The best part of the job is that you get to know the injures person and their families very well during the course of the case, so helping them feels great.

As a trainee

Trainees are likely to assist a partner dealing with cases and attend meetings with clients. They are given the opportunity to draft documents and prepare instructions to experts and barristers.

Types of law practised

  • Tort.

Private Client

This area is less deadline-driven than transactional areas of practice – but always busy.

Choose this if you have…

  • Empathy – clients are more likely to be lay people than professionals, possibly coming to you at an emotional time.

  • An ability to build rapport.

  • Technical ability.

  • Organisational skills – being able to multitask is essential when juggling ten matters at once.

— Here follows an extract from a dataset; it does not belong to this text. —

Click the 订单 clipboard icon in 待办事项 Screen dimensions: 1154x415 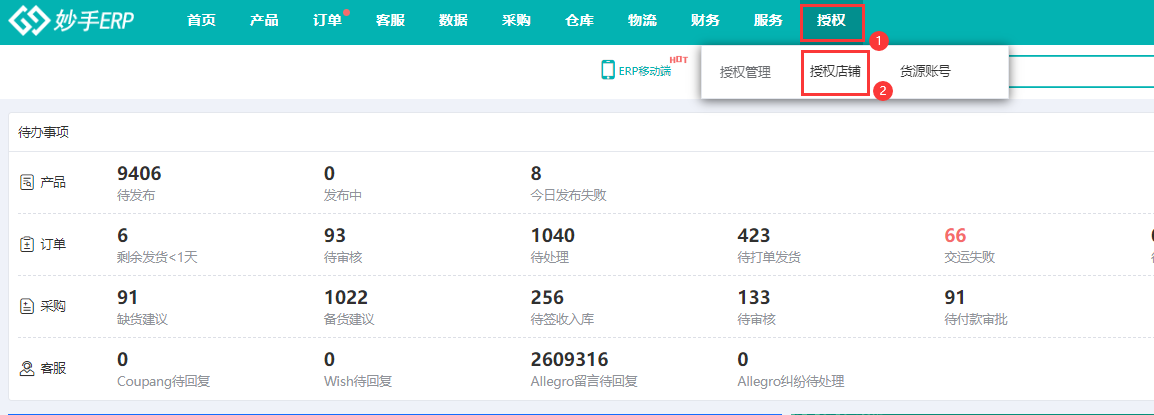[28, 244]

A typical private client workload involves: estate, succession and tax planning; structuring wealth to pass down the generations; elements of trust management; and aspects of probate and charity work – often for high-net-worth private individuals.

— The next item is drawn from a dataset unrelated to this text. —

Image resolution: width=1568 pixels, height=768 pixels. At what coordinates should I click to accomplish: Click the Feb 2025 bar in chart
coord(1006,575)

Private client work differs from the transactional work that private equity or banking lawyers carry out. Expect to juggle ten different matters in a day rather than one or two big deals.

This area is less deadline driven, and therefore more controllable than transactional work.

The best part of the job is the variety of work and the clients. Private client lawyers travel fairly regularly to see clients.

Private client has a highly international, and often entrepreneurial, aspect.

Typically, teams are made up of a partner, one or two associates, and a trainee. Private client lawyers work with colleagues within a law firm, such as corporate tax specialists, regulatory lawyers etc.

As a trainee

Trainees can expect to be called into a client meeting at the drop of a hat, where they’ll take notes and carry out follow-up work afterwards.

Trainees are often asked to prepare the first draft of a will, draft trust deeds or prepare immigration visa applications. Researching a gritty tax or trust law point is another typical task. Sometimes a law firm may ask trainees to get involved in writing articles for legal publications or the firm’s website.

Types of law practised

  • Trusts.

  • Tax.

Private Equity

Private equity funds invest across a broad range of sectors.

Choose this if you are…

  • Hard-working and a self-starter.

  • Curious.

  • A good communicator: you will be challenged by smart, confident clients about the law and your advice.

  • Organised and have good attention to detail.

  • Someone who enjoys working in a team environment.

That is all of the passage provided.